Most museums with collections have active acquisition programs, and The Speed is no different,” says Platow. “New works comprise a combination of objects and collections gifted to us and acquisitions paid for out of the endowment and selected by curators who then make proposals to the collections committee. It’s a variety of approaches but very active.”
Museum governance varies, and The Speed has two boards. The first is the Board of Trustees responsible for fiduciary matters and governance oversight. “Then there is the Board of Governors, triple the size of the Board of Trustees, and it’s unique. They recommend new trustees and new governors, so they serve an important nominating function. They also populate the Governance Committee. This forms healthy checks and balances, like the Senate and the House. The Board of Governors also has an important role in advocacy and getting the word out, helping us think about new programs.”

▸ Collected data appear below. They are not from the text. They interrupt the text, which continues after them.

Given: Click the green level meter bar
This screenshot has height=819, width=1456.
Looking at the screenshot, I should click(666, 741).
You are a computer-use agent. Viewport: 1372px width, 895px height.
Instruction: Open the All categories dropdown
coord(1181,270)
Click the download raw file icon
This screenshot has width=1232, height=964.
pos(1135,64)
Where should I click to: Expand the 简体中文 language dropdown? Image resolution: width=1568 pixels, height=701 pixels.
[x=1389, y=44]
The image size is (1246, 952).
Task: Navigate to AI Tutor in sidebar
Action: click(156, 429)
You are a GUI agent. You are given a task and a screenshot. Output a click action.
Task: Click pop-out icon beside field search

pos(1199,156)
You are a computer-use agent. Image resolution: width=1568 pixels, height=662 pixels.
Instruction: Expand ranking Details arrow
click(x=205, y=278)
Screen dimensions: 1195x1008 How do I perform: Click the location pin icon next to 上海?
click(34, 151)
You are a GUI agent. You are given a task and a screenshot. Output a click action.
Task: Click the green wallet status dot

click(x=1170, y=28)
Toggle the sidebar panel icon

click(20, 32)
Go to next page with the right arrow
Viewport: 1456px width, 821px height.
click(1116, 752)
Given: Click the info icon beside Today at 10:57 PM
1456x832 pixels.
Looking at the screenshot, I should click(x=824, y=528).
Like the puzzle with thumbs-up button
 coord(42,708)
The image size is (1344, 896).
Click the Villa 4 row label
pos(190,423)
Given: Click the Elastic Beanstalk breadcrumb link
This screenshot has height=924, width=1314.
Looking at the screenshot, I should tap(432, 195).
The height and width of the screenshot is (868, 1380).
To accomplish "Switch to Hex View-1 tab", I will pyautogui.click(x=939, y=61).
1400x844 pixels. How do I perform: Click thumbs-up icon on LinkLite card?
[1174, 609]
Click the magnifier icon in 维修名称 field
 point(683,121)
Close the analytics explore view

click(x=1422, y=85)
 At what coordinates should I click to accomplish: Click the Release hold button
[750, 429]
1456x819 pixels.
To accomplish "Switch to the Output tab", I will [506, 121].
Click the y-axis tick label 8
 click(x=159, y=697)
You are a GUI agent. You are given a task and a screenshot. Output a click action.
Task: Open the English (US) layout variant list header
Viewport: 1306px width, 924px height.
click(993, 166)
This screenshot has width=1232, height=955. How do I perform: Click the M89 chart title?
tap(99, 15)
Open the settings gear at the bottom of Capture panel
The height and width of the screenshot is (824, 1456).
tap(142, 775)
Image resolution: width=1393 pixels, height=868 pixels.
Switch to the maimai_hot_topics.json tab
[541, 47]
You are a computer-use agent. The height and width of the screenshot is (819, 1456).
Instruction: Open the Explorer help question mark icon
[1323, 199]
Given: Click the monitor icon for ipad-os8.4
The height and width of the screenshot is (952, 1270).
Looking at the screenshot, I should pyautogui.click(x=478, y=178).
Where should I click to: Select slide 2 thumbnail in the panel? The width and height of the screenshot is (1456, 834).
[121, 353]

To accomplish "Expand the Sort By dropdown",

There was a time when museum boards were composed solely of white males. No longer, and The Speed is exemplary in this respect, Platow says, with white people, people of color, a cross-section of sexual orientations, businesspeople, and artists. Fulfilling Platow’s ideals, anyone with something to offer The Speed regardless of how they identify is welcome.
After an hour of lively conversation, time was up, and I disconnected from ZOOM with the confidence that I had been in the company of an open-hearted, intelligent, and hugely determined force for the good of art. Lucky Louisville.